Traum: In den weitläufigen, gastfreundlichen Räumen ist – zu später Stunde – Ruhe eingekehrt. Weihnachtszeit… Jahreswechsel. Die Angestellten – vor wenigen Jahren war ich noch ihre Kollegin – sind nun in einem entfernt liegenden, dabei dennoch an einer Ecke an den Gasträumen angrenzenden Zimmer zu einer Weihnachtsfeier zusammengekommen. Das ist an jedem Jahresende so. Überall in den Sälen die verlassenen Tische… die Decken verrutscht, benutztes Geschirr und Gläser… die Heiterkeit wich einer etwas verlorenen Ruhe.

Es ist ein Versehen – vielleicht in Gedankenverlorenheit – als ich die Tür zur Weihnachtsfeier öffne. Der Blick geht hinein, vor Müdigkeit und Verwirrung verschwimmt alles vor meinen Augen. Mir wird bewusst, dass ich nichts mehr darin verloren habe. Sofort schließe ich die Tür, ohne den Raum betreten und die ehemaligen Kollegen begrüßt zu haben.
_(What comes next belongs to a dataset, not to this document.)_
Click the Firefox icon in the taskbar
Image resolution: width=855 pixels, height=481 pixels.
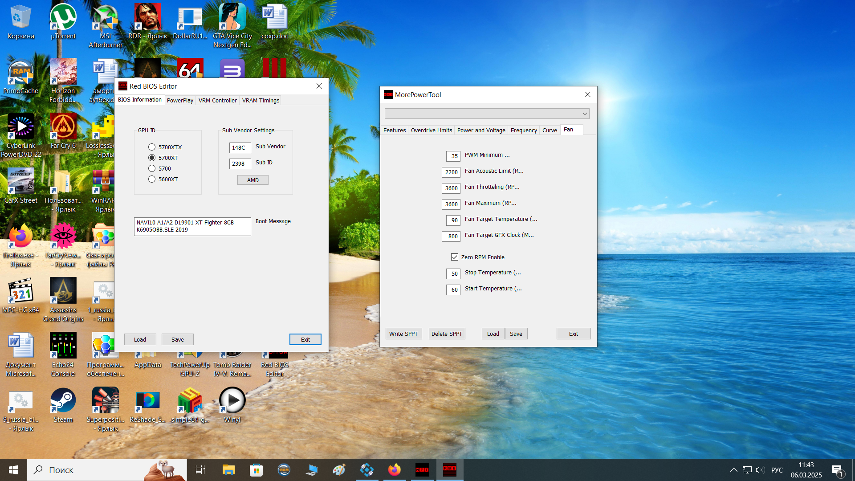(394, 470)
Dabei trete ich durch eine andere Tür aus genau diesem Raum hinaus in die stille Nacht. Eine Kollegin hat mich bemerkt, läuft mir nach und möchte mich zum Mitfeiern einladen. Aber ich habe mich – auch innerlich – bereits zu weit entfernt. Ich sehe sie in der Ferne winken, innehalten, kurz abwartend… Eine Rückkehr scheint mir völlig unpassend.

Einen großen halbrunden Bogen gehend, kehre ich in die verlassenen Säle zurück. Auf den Tischen und Stühlen liegen noch eine Menge Victoria und teils auch Berliner herum. Ich greife mir schnell zwei Victoria. Hoffe, dass dies niemand bemerkt. Zwar darf ich davon nehmen, da es übrig blieb, aber es wäre unangenehm, wenn jemand meine Gier bemerkte.
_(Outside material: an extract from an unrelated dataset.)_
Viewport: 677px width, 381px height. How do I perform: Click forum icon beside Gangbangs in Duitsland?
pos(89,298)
Am Rande des Saales steht das Bett, in das ich mich legen möchte. Dort angekommen, spüre ich mit einem Male eine bleierne Müdigkeit die den Blick verschleiert, und eine umfassende Erschöpfung, die zu einer angenehmen Gleichgültigkeit führt. Das Bett ist zerwühlt und offenkundig wurden die Laken einige Male durchgeschwitzt. Bea hatte drin geschlafen. Und eine andere Frau, eine Kranke, hat längere Zeit in diesem Bett gelegen. Vielleicht ist es nicht gut, wenn ich mich in diese Laken lege. Es wäre klüger, es frisch zu beziehen, aber ich bin müde, und es wird wohl okay sein.
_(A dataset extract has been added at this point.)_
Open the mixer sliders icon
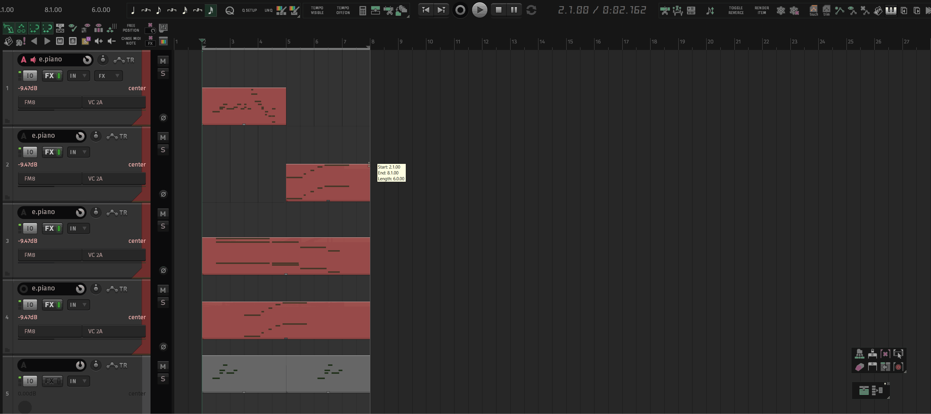The width and height of the screenshot is (931, 414). pos(163,28)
Eine Kollegin erscheint und meint, ich könne ein wenig warten, denn die Weihnachtsfeier sei bald beendet und dann könne ich gerne bei der Inventur mitmachen. Kurz darauf stehe ich hinter einem winkelartig angeordneten Tresen. Dort wurden die ganzen Einnahmen ausgeschüttet, die nun zum Jahresende übrig blieben. Die Haufen sind sortiert nach Silber-, Messing- und Kupfermünzen. Zuerst zähle ich die Silberlinge. Den ersten Betrag von 1,20 Euro gebe ich nach links zur Endzählung hinüber, wo der Betrag notiert wird. Allerdings bin ich unsicher, ob es nicht doch nur 1 Euro war. Ich versuche mich damit zu beruhigen, dass es letztlich nicht auf 40 Cent ankommen wird – vor allem dann nicht, solange diese im Plus-Bereich liegen. Dann zähle ich die Münzen aus Messing und letztlich die Kupferlinge.